Philadelphia’s largest vaccination site will remain open through May 26, officials said Wednesday.
The Federal Emergency Management Agency-backed operation at the Pennsylvania Convention Center in Center City was due to close near the end of this month.
City leaders and elected officials had for weeks been urging the Biden administration to extend the arrangement to bolster the city’s vaccine roll-out; however, the decision was ultimately based on the move to “pause” use of the Johnson & Johnson vaccine.
Prior to the U.S. Food and Drug Administration and Centers for Disease Control and Prevention’s recommendation that providers should temporarily stop administering the J&J shot, the plan was to begin using it at the Convention Center.
In fact, after finishing a round of second doses earlier this week, officials intended to shift from Pfizer-BioNTech to J&J on Tuesday, the same day the FDA and CDC issued its guidance.
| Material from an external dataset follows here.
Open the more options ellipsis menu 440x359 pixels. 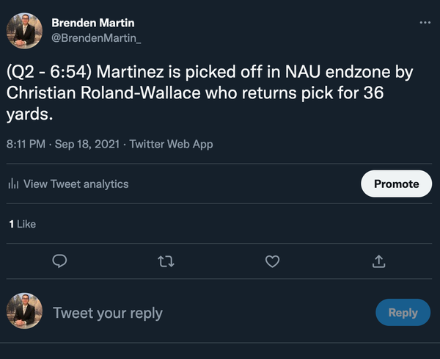pos(425,23)
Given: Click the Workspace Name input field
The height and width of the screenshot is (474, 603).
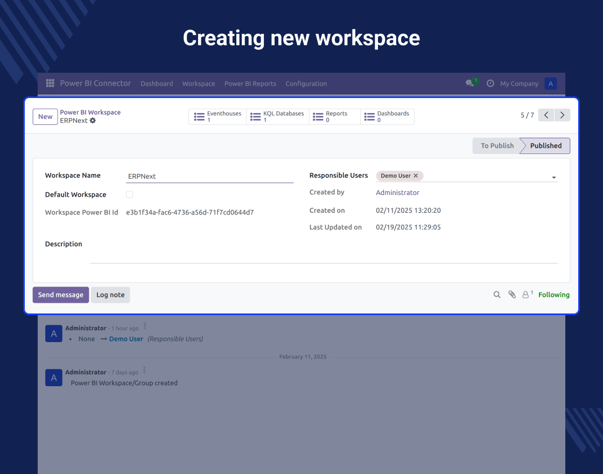Looking at the screenshot, I should point(210,176).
The site has reverted back to Pfizer, which means people inoculated at the Convention Center have to return for a second dose three weeks later.
If FEMA can keep up the 6,000-dose a day pace, a total of 126,000 people will be able to get vaccinated by May 5, when the site will shift to second doses for three weeks.
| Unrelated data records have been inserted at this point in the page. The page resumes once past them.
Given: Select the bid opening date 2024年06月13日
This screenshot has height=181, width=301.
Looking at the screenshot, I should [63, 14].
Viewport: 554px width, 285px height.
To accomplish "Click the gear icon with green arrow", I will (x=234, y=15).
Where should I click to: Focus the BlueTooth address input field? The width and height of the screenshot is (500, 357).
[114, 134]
Local officials have been told that an extra 84,000 Pfizer doses will be arriving in the city Monday to supply the Convention Center. In the meantime, the site will receive doses from a Pfizer stockpile already in Philadelphia, according to the health department.
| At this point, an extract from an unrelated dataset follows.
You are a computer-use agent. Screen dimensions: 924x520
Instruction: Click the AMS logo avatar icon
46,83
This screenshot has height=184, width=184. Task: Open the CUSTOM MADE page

For each day the Convention Center is open, 4,000 doses will be provided by the federal government, with an additional 2,000 from the city’s allocation.
The Center City location opened in early March, and, this past weekend, a second, smaller FEMA-supported site began inoculating residents at Esperanza’s Hunting Park campus.
It had been using the J&J vaccine but transitioned to Pfizer Wednesday.